(According section in the tutorial: 3.4. Integration and manipulation of metadata)
Now we load and attach the opm
functions. Note that if a package such as
opm
has already been loaded, the library
command does nothing. It thus
can be called at any time.
library(pkgutils)
library(opm)
BEGIN code we only need here for users which have no PM data of their own
# Here we check whether a data object `x` has been created by reading PM data
# files. If otherwise, we assign an existing example object to it.
#
if (!exists("x") || length(x) == 0) {
warning("data object 'x' from part 1 is missing or empty, using 'vaas_4'")
x <- as(vaas_4, "MOPMX") # this example object comes with the opm package
metadata(x) <- "ID" # set unique IDs
}
## Warning: data object 'x' from part 1 is missing or empty, using 'vaas_4'
END code we only need here for users which have no PM data of their own
We here check for the availability of metadata in our data object.

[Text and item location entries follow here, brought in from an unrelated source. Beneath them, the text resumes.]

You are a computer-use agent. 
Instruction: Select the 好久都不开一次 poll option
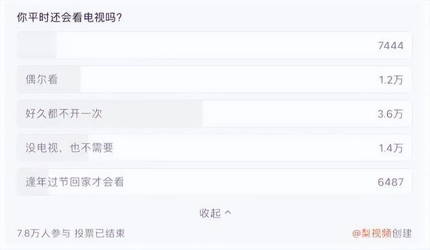[214, 114]
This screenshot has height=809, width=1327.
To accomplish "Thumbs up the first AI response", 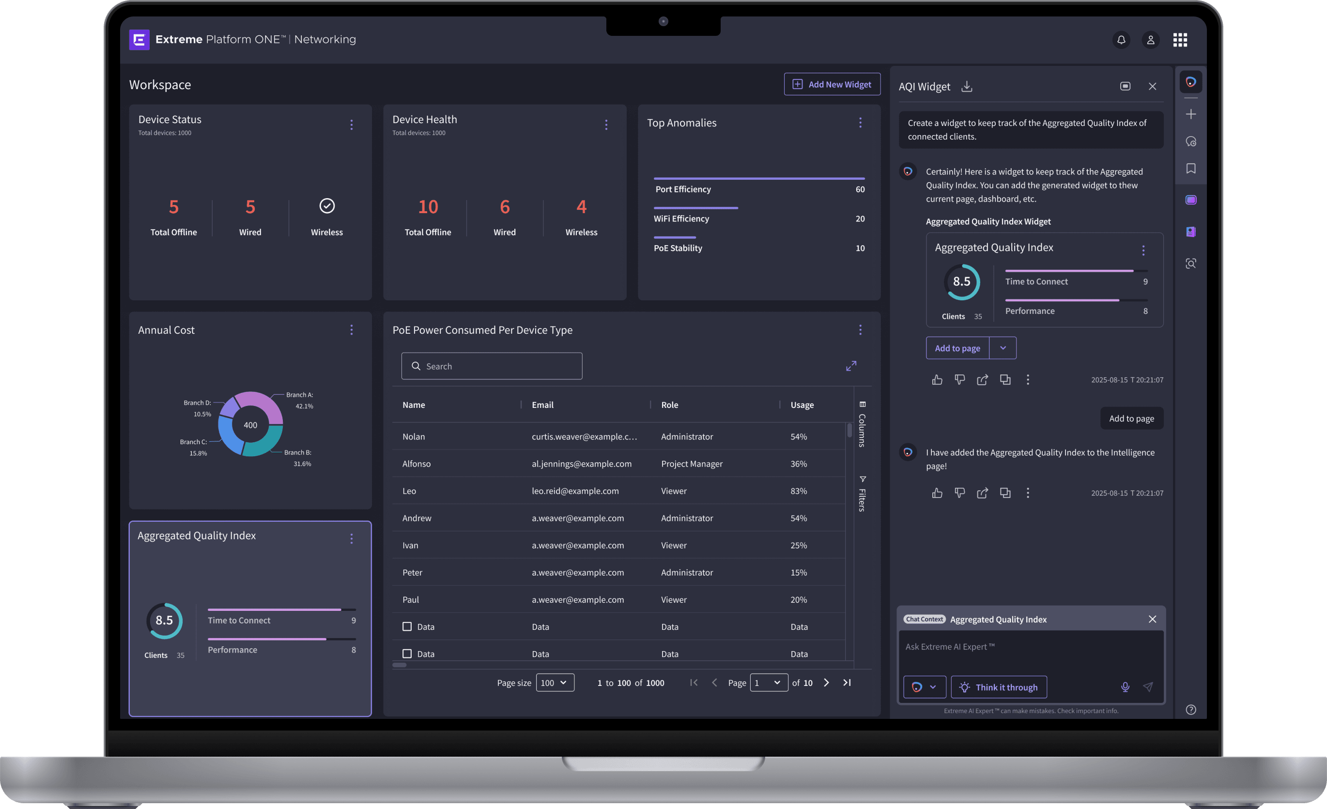I will tap(937, 380).
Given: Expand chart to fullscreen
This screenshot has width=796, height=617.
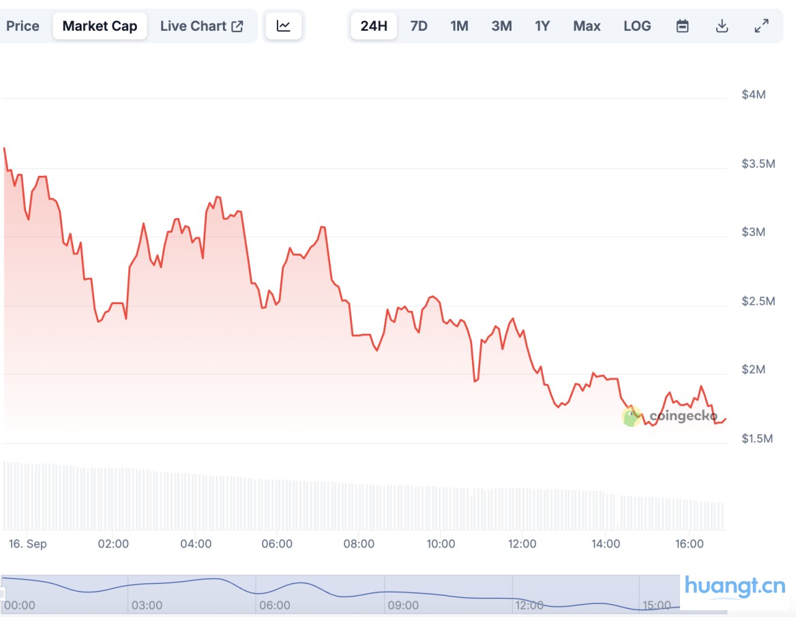Looking at the screenshot, I should 761,26.
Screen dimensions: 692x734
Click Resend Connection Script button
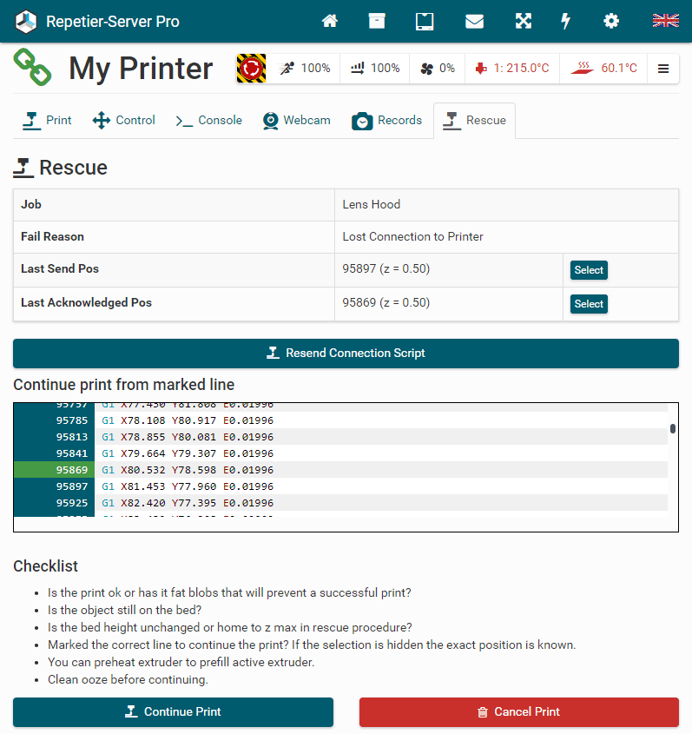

A raw representation of the metadata:
metadata(x)
## [[1]]
## [[1]][[1]]
## [[1]][[1]]$Experiment
## [1] "First replicate"
##
## [[1]][[1]]$Species
## [1] "Escherichia coli"
##
## [[1]][[1]]$Strain
## [1] "DSM18039"
##
## [[1]][[1]]$Slot
## [1] "B"
##
## [[1]][[1]]$`Plate number`
## [1] 6
##
## [[1]][[1]]$ID
## [1] 1
##
##
## [[1]][[2]]
## [[1]][[2]]$Experiment
## [1] "First replicate"
##
## [[1]][[2]]$Species
## [1] "Escherichia coli"
##
## [[1]][[2]]$Strain
## [1] "DSM30083T"
##
## [[1]][[2]]$Slot
## [1] "B"
##
## [[1]][[2]]$`Plate number`
## [1] 6
##
## [[1]][[2]]$ID
## [1] 2
##
##
## [[1]][[3]]
## [[1]][[3]]$Experiment
## [1] "First replicate"
##
## [[1]][[3]]$Species
## [1] "Pseudomonas aeruginosa"
##
## [[1]][[3]]$Strain
## [1] "DSM1707"
##
## [[1]][[3]]$Slot
## [1] "B"
##
## [[1]][[3]]$`Plate number`
## [1] 6
##
## [[1]][[3]]$ID
## [1] 3
##
##
## [[1]][[4]]
## [[1]][[4]]$Experiment
## [1] "First replicate"
##
## [[1]][[4]]$Species
## [1] "Pseudomonas aeruginosa"
##
## [[1]][[4]]$Strain
## [1] "429SC1"
##
## [[1]][[4]]$Slot
## [1] "B"
##
## [[1]][[4]]$`Plate number`
## [1] 6
##
## [[1]][[4]]$ID
## [1] 4
A nicer display as data frame, but which might contain gaps:
to_metadata(x)
## Experiment Species Strain Slot
## Gen III.1 First replicate Escherichia coli DSM18039 B
## Gen III.2 First replicate Escherichia coli DSM30083T B
## Gen III.3 First replicate Pseudomonas aeruginosa DSM1707 B
## Gen III.4 First replicate Pseudomonas aeruginosa 429SC1 B
## Plate number ID
## Gen III.1 6 1
## Gen III.2 6 2
## Gen III.3 6 3
## Gen III.4 6 4
Note that a data frame is a kind of object frequently used in R
. It is
like a rectangular matrix, but the columns can contain data of distinct
types (character, numeric, logical etc.).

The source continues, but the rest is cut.